▶

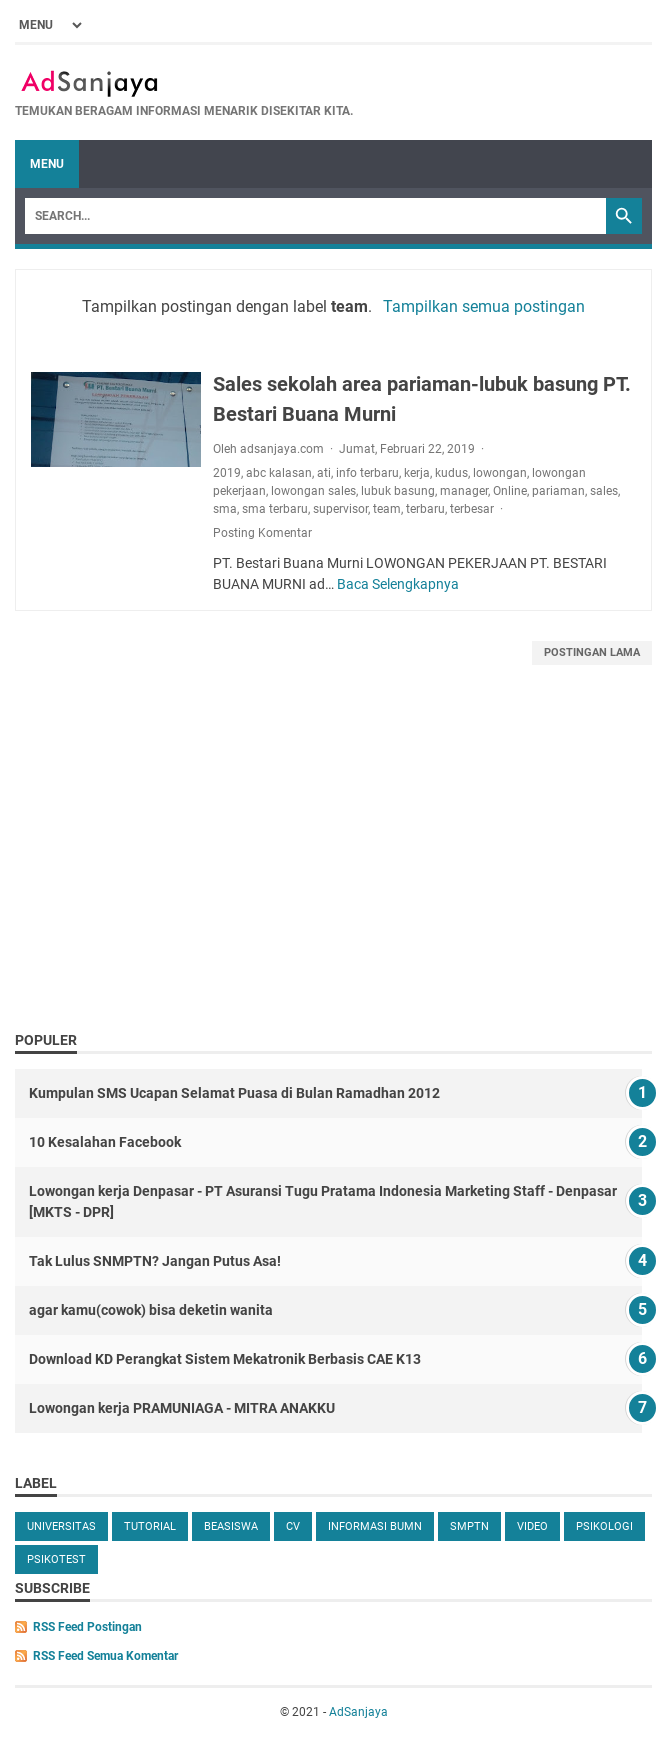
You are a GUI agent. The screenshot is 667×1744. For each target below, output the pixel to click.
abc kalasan (279, 473)
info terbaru (367, 473)
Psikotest (56, 1559)
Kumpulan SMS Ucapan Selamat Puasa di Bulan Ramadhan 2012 (234, 1093)
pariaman (558, 491)
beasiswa (231, 1526)
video (532, 1526)
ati (324, 473)
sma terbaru (275, 509)
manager (464, 491)
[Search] (315, 216)
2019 (227, 473)
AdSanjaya (358, 1712)
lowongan (500, 473)
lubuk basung (398, 491)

◀

- **Work to complete**: Copy these lines again, swapping "beasiswa" for "scholarship" and changing nothing else. Leave the pictures out of your answer.

- **Exercise result**:
You are a GUI agent. The screenshot is 667×1744. For each target below, output the pixel to click.
abc kalasan (279, 473)
info terbaru (367, 473)
Psikotest (56, 1559)
Kumpulan SMS Ucapan Selamat Puasa di Bulan Ramadhan 2012 (234, 1093)
pariaman (558, 491)
scholarship (231, 1526)
video (532, 1526)
ati (324, 473)
sma terbaru (275, 509)
manager (464, 491)
[Search] (315, 216)
2019 (227, 473)
AdSanjaya (358, 1712)
lowongan (500, 473)
lubuk basung (398, 491)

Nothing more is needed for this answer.